I want you to know that I do not say this to be cruel. I say it with a kind of awe. You came to this forum, a place where people have cried during bicep curls and debated the definition of the pump for 14 years, and you said: "I have evidence." And the evidence was cheese, bridges, badgers, parking lots, medieval taxes, bicycles, and two recipes.

This is not a rebuttal. The citations speak for themselves. I genuinely don't know what to say. You have rendered me speechless, which has not happened on this forum since 2001.

Please go pump. Or go make enchiladas. Either would be more productive than this thread.

— PumpMaster3000 | I have been rendered speechless | the cheese | since 1999
📚 CitationNeeded_Dave BANNED Account Suspended Joined: Nov 2015 Posts: 9 (all cited) The library
Post #9 — Posted November 14, 2015, 2:00 PM Quote | Report

I am now being called "Cheese Dave" in multiple threads. I want the record to show that only 4 of my 14 citations were about cheese. That is 28.6%, which I acknowledge is higher than ideal for a non-cheese argument. But it is not a majority. The majority of my citations were about other things.

I have prepared 8 additional citations for a follow-up post. I want to assure you that none of them are about cheese. Two of them are about yogurt, which is a different dairy product entirely and therefore not cheese.

I realize I am losing this argument. I realize my citations were not as relevant as I believed them to be. I realize that the enchilada recipe should not have been included and the cornbread metaphor did not land the way I intended.

But I stand by my core thesis: the pump is a scam. And one day, someone will come to this forum with proper citations — citations about muscles, about exercise, about physiology — and they will prove me right.

[Editor's note: This was CitationNeeded_Dave's final post. He was banned later that day. The 8 additional citations were found in his drafts folder. Two were indeed about yogurt. One was about the tensile strength of rope. One was a link to a YouTube video of a dog on a trampoline. The remaining four were actually about exercise physiology and were quite good, which makes everything else worse.]

— CitationNeeded_Dave | "Cheese Dave" | the yogurt citations are different | I stand by my thesis
💉 DrPumpPhD Moderator PhD in Exercise Physiology ★★★★★ Joined: 2008 Posts: 7,441 Research lab / gym
Post #189 — Posted November 15, 2015, 10:00 AM MOD POST Quote | Report

⚙️ MODERATOR RESPONSE — THREAD LOCKED:

I volunteered to write the lock post for this one because I am the only person on the moderation team with formal academic training in citation review.

CitationNeeded_Dave is banned. The ban reason: "Citations reviewed. They were about something else entirely."
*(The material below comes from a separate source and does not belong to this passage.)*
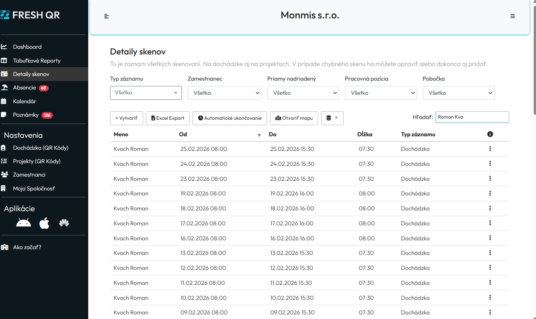
Task: Navigate to Zamestnanci settings page
Action: [x=29, y=175]
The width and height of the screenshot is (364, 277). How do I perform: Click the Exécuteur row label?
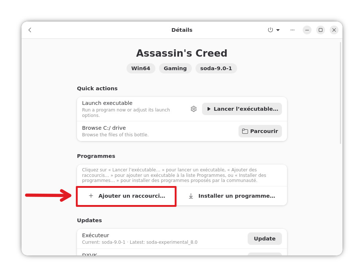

For the permanent record, here is the official citation audit:

4 citations about cheese (28.6%)
2 citations about bridge engineering (14.3%)
1 citation about hydraulic fluid systems (7.1%)
1 citation about tidal patterns (7.1%)
1 citation about parking lot design (7.1%)
1 citation about European badger mating habits (7.1%)
1 citation about medieval Burgundian taxation (7.1%)
1 citation that was a Wikipedia article about bicycles (7.1%)
2 citations that were recipes (14.3%)

Total citations about the pump: 0 out of 14 (0%).

The enchiladas were good, though. I made them last night. 4 out of 5 stars. Needed more cumin.

🔒 THREAD LOCKED. 188 replies. The cheese citations have become legendary. "Cheese Dave" is now part of forum vernacular. Go pump.

— DrPumpPhD | official citation reviewer | 0% relevance rate | the enchiladas needed more cumin
🚫 MODERATION ACTION
Thread locked by: DrPumpPhD
Date: November 15, 2015
User status: Permanently banned (known as "Cheese Dave")
Ban reason: "Citations reviewed. They were about something else entirely."
Citation relevance rate: 0% (0 of 14 citations were about the pump)
Notes: 4 unpublished citations found in drafts were actually relevant to exercise physiology, which, as DrPumpPhD noted, "makes everything else worse." User's nickname "Cheese Dave" has entered permanent forum vernacular.